Spirited: Prohibition in America is based on the exhibition American Spirits: The Rise and Fall of Prohibition, organized by the National Constitution Center in Philadelphia, PA, in collaboration with Daniel Okrent, author of Last Call: The Rise and Fall of Prohibition. Spirited has been made possible through NEH on the Road, a special initiative of the National Endowment for the Humanities. It has been adapted and toured by Mid-America Arts Alliance. Founded in 1972, Mid-America Arts Alliance is the oldest regional nonprofit arts organization in the United States.

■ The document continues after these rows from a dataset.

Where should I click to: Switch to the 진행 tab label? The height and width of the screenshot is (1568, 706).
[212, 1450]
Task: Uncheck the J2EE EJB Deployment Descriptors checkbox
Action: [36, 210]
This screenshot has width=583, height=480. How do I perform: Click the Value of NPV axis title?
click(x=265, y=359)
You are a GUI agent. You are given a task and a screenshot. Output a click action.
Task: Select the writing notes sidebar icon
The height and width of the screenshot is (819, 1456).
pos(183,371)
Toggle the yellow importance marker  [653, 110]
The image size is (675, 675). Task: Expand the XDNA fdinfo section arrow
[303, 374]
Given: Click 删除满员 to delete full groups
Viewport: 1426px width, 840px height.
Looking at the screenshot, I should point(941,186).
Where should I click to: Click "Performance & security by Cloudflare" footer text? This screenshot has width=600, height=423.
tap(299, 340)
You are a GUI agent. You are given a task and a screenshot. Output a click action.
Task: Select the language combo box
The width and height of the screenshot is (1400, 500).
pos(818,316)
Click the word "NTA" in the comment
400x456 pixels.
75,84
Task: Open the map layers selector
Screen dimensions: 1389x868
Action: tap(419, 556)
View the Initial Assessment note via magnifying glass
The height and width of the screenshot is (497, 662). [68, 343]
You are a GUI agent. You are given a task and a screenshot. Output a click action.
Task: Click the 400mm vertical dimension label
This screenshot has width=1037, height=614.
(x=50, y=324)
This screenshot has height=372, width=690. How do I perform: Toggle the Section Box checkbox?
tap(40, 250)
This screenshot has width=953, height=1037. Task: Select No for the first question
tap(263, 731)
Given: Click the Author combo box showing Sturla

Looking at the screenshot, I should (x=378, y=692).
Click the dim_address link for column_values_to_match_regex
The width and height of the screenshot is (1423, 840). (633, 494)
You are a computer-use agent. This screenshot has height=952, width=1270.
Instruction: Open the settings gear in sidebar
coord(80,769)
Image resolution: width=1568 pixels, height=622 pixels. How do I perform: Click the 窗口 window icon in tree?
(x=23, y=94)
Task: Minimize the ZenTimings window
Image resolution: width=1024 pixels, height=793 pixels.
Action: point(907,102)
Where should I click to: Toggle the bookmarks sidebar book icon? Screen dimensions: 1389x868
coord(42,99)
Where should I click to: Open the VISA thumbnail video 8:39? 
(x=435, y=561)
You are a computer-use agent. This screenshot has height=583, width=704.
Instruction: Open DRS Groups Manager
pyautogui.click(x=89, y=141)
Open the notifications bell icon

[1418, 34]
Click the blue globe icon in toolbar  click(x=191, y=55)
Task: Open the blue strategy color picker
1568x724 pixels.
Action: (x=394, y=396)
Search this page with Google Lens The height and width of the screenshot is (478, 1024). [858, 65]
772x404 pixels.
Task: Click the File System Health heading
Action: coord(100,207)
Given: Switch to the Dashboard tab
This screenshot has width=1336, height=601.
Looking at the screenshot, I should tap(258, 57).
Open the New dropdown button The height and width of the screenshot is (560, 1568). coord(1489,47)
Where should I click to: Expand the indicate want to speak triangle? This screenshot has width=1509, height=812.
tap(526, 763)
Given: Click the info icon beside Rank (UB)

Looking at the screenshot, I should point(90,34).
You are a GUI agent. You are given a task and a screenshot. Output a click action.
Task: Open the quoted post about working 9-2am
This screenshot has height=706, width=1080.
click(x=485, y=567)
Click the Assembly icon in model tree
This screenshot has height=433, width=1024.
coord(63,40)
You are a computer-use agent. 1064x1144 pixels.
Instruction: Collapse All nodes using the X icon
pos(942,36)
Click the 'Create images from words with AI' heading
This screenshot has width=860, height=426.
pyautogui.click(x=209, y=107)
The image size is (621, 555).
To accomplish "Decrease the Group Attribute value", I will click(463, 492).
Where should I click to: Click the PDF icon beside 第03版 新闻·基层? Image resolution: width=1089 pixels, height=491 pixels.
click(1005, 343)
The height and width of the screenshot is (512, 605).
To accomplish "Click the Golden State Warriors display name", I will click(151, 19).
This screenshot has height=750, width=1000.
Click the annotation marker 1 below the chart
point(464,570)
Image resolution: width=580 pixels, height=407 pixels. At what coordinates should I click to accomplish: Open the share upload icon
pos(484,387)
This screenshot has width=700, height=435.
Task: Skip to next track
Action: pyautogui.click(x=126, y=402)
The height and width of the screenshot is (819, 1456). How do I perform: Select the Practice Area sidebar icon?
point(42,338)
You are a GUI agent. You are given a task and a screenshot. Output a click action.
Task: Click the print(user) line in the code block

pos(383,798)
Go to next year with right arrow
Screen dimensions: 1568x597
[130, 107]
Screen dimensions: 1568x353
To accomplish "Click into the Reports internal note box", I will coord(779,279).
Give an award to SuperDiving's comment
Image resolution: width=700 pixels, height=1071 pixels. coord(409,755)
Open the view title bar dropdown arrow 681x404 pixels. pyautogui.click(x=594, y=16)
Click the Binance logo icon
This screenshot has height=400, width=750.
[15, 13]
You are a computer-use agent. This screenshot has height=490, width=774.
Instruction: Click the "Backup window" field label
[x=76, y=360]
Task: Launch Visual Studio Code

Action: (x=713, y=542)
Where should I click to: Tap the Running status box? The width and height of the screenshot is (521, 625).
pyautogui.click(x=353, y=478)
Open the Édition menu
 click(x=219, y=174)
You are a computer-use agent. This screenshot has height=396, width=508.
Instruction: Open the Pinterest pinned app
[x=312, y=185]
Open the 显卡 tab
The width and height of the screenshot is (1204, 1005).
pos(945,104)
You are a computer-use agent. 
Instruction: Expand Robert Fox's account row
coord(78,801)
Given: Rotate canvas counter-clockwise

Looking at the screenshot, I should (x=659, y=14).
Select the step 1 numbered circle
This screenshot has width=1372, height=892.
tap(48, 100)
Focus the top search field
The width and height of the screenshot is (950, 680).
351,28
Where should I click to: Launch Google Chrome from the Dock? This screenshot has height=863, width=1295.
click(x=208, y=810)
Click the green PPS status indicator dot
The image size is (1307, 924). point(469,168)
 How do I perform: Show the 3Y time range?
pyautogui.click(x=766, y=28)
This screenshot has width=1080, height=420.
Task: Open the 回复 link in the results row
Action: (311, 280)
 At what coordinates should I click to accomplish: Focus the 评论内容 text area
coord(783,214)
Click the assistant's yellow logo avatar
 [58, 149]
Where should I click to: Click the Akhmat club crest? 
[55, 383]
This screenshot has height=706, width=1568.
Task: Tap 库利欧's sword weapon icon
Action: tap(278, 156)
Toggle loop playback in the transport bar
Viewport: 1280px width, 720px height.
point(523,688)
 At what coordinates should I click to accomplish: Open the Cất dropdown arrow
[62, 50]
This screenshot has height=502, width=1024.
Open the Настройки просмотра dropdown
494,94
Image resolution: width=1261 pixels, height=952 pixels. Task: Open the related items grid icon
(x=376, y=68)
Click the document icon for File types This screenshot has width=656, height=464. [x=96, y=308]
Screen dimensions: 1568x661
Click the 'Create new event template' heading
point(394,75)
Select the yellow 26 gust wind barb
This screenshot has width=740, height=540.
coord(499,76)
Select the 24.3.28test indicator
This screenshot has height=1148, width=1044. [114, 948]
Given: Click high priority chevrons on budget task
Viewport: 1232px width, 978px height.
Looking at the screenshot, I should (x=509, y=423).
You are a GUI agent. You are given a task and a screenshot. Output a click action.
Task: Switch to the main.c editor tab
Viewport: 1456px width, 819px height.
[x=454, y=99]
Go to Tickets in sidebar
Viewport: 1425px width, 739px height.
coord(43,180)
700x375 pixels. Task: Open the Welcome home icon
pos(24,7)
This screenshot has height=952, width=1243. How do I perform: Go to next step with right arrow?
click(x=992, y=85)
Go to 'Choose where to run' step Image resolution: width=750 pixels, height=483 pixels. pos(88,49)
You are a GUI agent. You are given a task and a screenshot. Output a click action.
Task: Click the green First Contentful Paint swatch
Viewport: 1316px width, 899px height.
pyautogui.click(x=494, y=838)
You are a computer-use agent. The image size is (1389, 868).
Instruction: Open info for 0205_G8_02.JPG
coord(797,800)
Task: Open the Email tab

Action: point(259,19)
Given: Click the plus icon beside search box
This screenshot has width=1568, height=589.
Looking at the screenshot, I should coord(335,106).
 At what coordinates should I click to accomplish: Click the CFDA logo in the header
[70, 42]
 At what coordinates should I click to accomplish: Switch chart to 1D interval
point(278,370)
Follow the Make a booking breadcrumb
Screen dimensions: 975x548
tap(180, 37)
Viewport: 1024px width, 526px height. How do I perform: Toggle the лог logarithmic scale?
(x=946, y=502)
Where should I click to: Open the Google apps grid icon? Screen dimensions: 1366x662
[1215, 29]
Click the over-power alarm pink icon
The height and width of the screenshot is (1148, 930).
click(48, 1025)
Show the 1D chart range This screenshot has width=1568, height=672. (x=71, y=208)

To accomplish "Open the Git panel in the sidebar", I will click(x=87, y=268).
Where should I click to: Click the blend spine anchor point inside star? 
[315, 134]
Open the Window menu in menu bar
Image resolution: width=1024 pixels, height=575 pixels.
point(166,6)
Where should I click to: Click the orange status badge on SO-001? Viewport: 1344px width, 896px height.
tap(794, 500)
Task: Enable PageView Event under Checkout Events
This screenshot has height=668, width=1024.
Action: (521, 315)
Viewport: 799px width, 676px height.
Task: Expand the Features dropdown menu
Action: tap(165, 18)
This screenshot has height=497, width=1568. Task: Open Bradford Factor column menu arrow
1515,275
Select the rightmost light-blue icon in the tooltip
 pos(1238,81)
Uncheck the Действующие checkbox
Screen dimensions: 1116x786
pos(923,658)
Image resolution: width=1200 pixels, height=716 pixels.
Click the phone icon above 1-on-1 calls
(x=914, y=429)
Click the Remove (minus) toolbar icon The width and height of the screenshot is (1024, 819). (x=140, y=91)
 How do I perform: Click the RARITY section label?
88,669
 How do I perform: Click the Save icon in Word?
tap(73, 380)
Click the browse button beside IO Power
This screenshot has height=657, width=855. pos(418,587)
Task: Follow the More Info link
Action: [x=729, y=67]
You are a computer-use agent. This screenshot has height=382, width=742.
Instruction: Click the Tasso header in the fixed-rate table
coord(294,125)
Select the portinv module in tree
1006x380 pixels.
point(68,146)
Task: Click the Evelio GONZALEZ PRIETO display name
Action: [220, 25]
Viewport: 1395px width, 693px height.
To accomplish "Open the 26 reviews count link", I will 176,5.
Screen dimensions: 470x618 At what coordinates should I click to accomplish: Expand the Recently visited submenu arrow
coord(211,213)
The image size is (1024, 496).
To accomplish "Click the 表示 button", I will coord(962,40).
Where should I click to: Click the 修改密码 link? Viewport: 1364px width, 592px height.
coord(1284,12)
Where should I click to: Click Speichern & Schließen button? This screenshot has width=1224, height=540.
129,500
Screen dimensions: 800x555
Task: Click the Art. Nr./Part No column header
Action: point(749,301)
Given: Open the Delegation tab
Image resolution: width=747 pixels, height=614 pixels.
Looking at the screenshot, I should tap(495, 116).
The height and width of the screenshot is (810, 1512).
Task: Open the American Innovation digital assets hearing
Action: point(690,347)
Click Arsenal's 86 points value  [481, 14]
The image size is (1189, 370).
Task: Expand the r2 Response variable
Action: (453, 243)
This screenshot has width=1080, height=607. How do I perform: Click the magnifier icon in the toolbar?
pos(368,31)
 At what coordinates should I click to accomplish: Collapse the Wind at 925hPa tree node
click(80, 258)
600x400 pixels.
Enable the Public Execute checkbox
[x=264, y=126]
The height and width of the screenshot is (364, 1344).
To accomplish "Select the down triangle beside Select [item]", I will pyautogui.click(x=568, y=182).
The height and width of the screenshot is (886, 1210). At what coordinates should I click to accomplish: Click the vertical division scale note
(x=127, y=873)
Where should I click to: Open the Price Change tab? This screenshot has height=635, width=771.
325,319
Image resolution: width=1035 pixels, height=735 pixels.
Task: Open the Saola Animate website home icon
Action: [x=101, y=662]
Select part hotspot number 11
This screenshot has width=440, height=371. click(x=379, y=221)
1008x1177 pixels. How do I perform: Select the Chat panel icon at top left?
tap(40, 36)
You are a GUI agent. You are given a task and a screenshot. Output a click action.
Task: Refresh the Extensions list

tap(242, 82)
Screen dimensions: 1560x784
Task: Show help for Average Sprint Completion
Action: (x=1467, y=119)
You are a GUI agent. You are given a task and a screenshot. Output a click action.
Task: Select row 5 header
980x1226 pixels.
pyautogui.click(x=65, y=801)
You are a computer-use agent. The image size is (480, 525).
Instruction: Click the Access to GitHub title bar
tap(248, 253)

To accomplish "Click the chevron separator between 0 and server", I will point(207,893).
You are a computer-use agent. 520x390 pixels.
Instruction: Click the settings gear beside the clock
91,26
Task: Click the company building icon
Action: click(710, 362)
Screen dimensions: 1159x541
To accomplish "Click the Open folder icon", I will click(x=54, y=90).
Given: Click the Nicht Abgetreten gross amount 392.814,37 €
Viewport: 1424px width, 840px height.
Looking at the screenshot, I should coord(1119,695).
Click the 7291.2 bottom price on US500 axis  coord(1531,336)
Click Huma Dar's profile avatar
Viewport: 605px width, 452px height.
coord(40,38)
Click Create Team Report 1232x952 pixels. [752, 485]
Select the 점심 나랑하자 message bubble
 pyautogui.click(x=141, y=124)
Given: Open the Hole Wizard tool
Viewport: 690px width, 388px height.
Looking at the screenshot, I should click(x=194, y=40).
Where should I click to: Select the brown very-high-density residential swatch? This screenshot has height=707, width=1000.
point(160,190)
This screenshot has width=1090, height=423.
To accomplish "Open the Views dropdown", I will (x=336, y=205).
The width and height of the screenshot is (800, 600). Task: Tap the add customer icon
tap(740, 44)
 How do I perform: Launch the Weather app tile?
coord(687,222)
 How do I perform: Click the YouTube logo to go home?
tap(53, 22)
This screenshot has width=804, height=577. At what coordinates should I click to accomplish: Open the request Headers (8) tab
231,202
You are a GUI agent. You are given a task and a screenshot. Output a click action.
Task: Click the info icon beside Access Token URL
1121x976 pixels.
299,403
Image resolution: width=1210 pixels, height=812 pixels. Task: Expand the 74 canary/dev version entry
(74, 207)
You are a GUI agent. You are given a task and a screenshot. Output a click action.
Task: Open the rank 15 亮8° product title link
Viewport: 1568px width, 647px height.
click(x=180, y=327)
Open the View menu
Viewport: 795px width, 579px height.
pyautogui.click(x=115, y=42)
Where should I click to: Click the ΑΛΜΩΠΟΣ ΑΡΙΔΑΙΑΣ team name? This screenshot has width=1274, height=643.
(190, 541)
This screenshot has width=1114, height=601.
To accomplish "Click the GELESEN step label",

Hoosiers & Their Hooch: Perspectives on Prohibition, a traveling exhibit of the Indiana Historical Society (IHS), is on view in Spirited: Prohibition in America. The exhibit features the rise and fall of prohibition in Indiana, spanning the dawn of the temperance movement of the 1900s, the roaring 1920s and the unprecedented repeal of a constitutional amendment during the Great Depression. In addition, the era’s conflicting cultures are demonstrated through colorful historic figures such as Edward S. Shumaker of the Indiana Anti-Saloon League, as well as the bootleggers, moonshiners and bathtub gin distillers who found their way around the law in Indiana. The end of the exhibit gives visitors an update on what has happened between 1933 and the present day, demonstrating the effects prohibition has had on Indiana’s regulatory landscape and how it is represented in modern culture. Hoosiers & Their Hooch: Perspectives on Prohibition is made possible by Kroger.


Tickets to The History Museum are $10/adults, $8.50/seniors (60+), $6/youth (6-17), and free/members. Groups of 20 people or more must make reservations at least two weeks in advance. Tickets include admission to Spirited: Prohibition in America as well as to the other History Museum galleries and the Oliver Mansion. For an additional amount, visitors can include a visit to the Studebaker National Museum, which adjoins The History Museum. Museum hours are Monday-Saturday, 10:00 a.m. to 5:00 p.m., and Sunday, 12:00 p.m. to 5:00 p.m.